DATA EXTRACT >>
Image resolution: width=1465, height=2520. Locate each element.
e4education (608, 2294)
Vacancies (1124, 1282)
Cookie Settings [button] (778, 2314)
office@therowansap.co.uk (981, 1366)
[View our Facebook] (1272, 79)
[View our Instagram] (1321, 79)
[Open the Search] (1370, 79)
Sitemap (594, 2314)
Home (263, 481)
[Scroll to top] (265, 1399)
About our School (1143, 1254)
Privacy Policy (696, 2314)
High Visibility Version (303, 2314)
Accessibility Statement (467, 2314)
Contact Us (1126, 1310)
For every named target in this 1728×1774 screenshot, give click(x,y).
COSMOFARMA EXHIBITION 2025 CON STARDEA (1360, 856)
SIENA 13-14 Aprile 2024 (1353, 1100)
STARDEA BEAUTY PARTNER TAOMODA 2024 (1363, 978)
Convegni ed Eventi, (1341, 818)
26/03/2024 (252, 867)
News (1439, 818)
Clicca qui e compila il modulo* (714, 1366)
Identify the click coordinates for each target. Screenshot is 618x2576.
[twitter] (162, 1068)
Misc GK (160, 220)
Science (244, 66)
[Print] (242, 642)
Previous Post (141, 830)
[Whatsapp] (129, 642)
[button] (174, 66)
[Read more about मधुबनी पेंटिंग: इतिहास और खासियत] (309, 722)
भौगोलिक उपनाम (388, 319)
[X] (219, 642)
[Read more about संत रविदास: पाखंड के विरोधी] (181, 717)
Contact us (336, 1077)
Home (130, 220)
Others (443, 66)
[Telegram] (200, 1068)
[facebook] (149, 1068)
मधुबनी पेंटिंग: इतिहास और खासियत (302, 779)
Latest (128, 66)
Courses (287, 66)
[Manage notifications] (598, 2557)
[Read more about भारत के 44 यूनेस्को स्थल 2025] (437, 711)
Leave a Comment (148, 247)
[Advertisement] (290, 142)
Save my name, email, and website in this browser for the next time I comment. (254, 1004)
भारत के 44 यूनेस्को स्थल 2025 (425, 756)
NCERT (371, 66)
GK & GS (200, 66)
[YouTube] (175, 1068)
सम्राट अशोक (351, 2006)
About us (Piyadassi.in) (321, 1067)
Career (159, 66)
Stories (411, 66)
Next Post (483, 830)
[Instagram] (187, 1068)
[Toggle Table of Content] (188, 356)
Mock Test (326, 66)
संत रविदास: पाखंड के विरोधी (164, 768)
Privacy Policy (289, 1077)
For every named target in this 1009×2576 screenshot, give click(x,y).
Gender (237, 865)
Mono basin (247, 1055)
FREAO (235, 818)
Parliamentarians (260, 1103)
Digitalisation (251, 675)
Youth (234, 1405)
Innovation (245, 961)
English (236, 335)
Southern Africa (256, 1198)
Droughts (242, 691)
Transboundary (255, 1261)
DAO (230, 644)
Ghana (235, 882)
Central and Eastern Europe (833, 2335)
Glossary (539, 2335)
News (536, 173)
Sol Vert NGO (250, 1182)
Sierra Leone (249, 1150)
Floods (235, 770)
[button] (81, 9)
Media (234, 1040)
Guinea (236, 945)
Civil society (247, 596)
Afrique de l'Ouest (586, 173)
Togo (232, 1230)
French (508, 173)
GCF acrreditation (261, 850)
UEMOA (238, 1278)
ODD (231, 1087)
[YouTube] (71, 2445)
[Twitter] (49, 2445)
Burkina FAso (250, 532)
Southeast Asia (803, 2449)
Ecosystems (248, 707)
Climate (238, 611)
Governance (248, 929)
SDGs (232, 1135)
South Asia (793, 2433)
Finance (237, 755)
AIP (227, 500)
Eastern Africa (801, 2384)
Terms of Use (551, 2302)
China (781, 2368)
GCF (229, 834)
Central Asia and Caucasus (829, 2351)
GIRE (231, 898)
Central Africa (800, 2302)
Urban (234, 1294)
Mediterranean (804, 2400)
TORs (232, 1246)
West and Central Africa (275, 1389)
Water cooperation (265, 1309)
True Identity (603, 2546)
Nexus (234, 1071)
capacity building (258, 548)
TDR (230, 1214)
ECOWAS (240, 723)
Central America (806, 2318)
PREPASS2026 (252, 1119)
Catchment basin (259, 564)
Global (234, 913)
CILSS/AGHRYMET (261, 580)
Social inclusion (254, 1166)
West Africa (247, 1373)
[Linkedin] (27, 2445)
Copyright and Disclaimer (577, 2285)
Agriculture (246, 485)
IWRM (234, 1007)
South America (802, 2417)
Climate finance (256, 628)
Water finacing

TASK REQUIREMENTS >> Your response must repeat the entries above exactly, in full.

REPLY TO THE EXERCISE >>
Image resolution: width=1465, height=2520. Locate each element.
e4education (608, 2294)
Vacancies (1124, 1282)
Cookie Settings [button] (778, 2314)
office@therowansap.co.uk (981, 1366)
[View our Facebook] (1272, 79)
[View our Instagram] (1321, 79)
[Open the Search] (1370, 79)
Sitemap (594, 2314)
Home (263, 481)
[Scroll to top] (265, 1399)
About our School (1143, 1254)
Privacy Policy (696, 2314)
High Visibility Version (303, 2314)
Accessibility Statement (467, 2314)
Contact Us (1126, 1310)
For every named target in this 1728×1774 screenshot, give click(x,y).
COSMOFARMA EXHIBITION 2025 CON STARDEA (1360, 856)
SIENA 13-14 Aprile 2024 (1353, 1100)
STARDEA BEAUTY PARTNER TAOMODA 2024 (1363, 978)
Convegni ed Eventi, (1341, 818)
26/03/2024 (252, 867)
News (1439, 818)
Clicca qui e compila il modulo* (714, 1366)
Identify the click coordinates for each target. Screenshot is 618x2576.
[twitter] (162, 1068)
Misc GK (160, 220)
Science (244, 66)
[Print] (242, 642)
Previous Post (141, 830)
[Whatsapp] (129, 642)
[button] (174, 66)
[Read more about मधुबनी पेंटिंग: इतिहास और खासियत] (309, 722)
भौगोलिक उपनाम (388, 319)
[X] (219, 642)
[Read more about संत रविदास: पाखंड के विरोधी] (181, 717)
Contact us (336, 1077)
Home (130, 220)
Others (443, 66)
[Telegram] (200, 1068)
[facebook] (149, 1068)
मधुबनी पेंटिंग: इतिहास और खासियत (302, 779)
Latest (128, 66)
Courses (287, 66)
[Manage notifications] (598, 2557)
[Read more about भारत के 44 यूनेस्को स्थल 2025] (437, 711)
Leave a Comment (148, 247)
[Advertisement] (290, 142)
Save my name, email, and website in this browser for the next time I comment. (254, 1004)
भारत के 44 यूनेस्को स्थल 2025 (425, 756)
NCERT (371, 66)
GK & GS (200, 66)
[YouTube] (175, 1068)
सम्राट अशोक (351, 2006)
About us (Piyadassi.in) (321, 1067)
Career (159, 66)
Stories (411, 66)
Next Post (483, 830)
[Instagram] (187, 1068)
[Toggle Table of Content] (188, 356)
Mock Test (326, 66)
संत रविदास: पाखंड के विरोधी (164, 768)
Privacy Policy (289, 1077)
For every named target in this 1009×2576 screenshot, give click(x,y).
Gender (237, 865)
Mono basin (247, 1055)
FREAO (235, 818)
Parliamentarians (260, 1103)
Digitalisation (251, 675)
Youth (234, 1405)
Innovation (245, 961)
English (236, 335)
Southern Africa (256, 1198)
Droughts (242, 691)
Transboundary (255, 1261)
DAO (230, 644)
Ghana (235, 882)
Central and Eastern Europe (833, 2335)
Glossary (539, 2335)
News (536, 173)
Sol Vert NGO (250, 1182)
Sierra Leone (249, 1150)
Floods (235, 770)
[button] (81, 9)
Media (234, 1040)
Guinea (236, 945)
Civil society (247, 596)
Afrique de l'Ouest (586, 173)
Togo (232, 1230)
French (508, 173)
GCF acrreditation (261, 850)
UEMOA (238, 1278)
ODD (231, 1087)
[YouTube] (71, 2445)
[Twitter] (49, 2445)
Burkina FAso (250, 532)
Southeast Asia (803, 2449)
Ecosystems (248, 707)
Climate (238, 611)
Governance (248, 929)
SDGs (232, 1135)
South Asia (793, 2433)
Finance (237, 755)
AIP (227, 500)
Eastern Africa (801, 2384)
Terms of Use (551, 2302)
China (781, 2368)
GCF (229, 834)
Central Asia and Caucasus (829, 2351)
GIRE (231, 898)
Central Africa (800, 2302)
Urban (234, 1294)
Mediterranean (804, 2400)
TORs (232, 1246)
West and Central Africa (275, 1389)
Water cooperation (265, 1309)
True Identity (603, 2546)
Nexus (234, 1071)
capacity building (258, 548)
TDR (230, 1214)
ECOWAS (240, 723)
Central America (806, 2318)
PREPASS2026 (252, 1119)
Catchment basin (259, 564)
Global (234, 913)
CILSS/AGHRYMET (261, 580)
Social inclusion (254, 1166)
West Africa (247, 1373)
[Linkedin] (27, 2445)
Copyright and Disclaimer (577, 2285)
Agriculture (246, 485)
IWRM (234, 1007)
South America (802, 2417)
Climate finance (256, 628)
Water finacing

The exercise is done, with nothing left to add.